The Sakharov Centre continue with their work in the spirit of their late founder’s values of peace, progress and human rights. Filippova says that they have also been galvanized by the success of protest group Pussy Riot: ‘It’s important to get people into the police cells and prisons early enough for the media to hear about false charges that are being levelled against people before it gets to court.’

Pussy Riot were given the dubious charge of ‘hooliganism motivated by religious hatred’ for challenging Putin’s connections to the Russian Orthodox Church. The charge was dropped on appeal following pressure from international media outlets that the Sakharov Centre believe was key. ‘Putin doesn’t want Russia’s courts to experience that attention from the press again.’

‘There are still people in cells in St Petersburg following the protests at the start of June,’ Filippova claims. ‘Some of these were people who attended the rallies, others were people who were simply walking past who were then charged with disobeying a policeman. Sometimes this was a different policeman to the person who arrested them.’ Perhaps if their personal confinement stories get out it will trigger greater scrutiny, certainly that is the aspiration for many opposition groups and NGOs in Russia.

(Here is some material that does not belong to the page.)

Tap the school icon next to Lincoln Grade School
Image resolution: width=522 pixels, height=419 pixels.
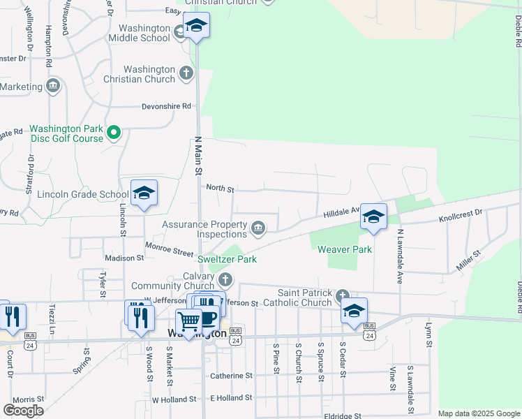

Putin’s approval ratings remain stubbornly high at close to 90 per cent. Whether this is because or in spite of his approach to dissent is open to interpretation. The Sakharov Centre are equipping the next generation with knowledge of legal loopholes to prevent state-silencing regardless. Their mission is concerned with protecting human rights, not overturning governments. Filippova says she is no more encouraged by opposition leader Alexei Navalny than she is by Putin, but believes hope is to be found among candidates standing for regional offices. This parallel election is now growing in stature due to devolving autonomy, closer contests and truer diversity of candidates. Polling for both will take place simultaneously next spring.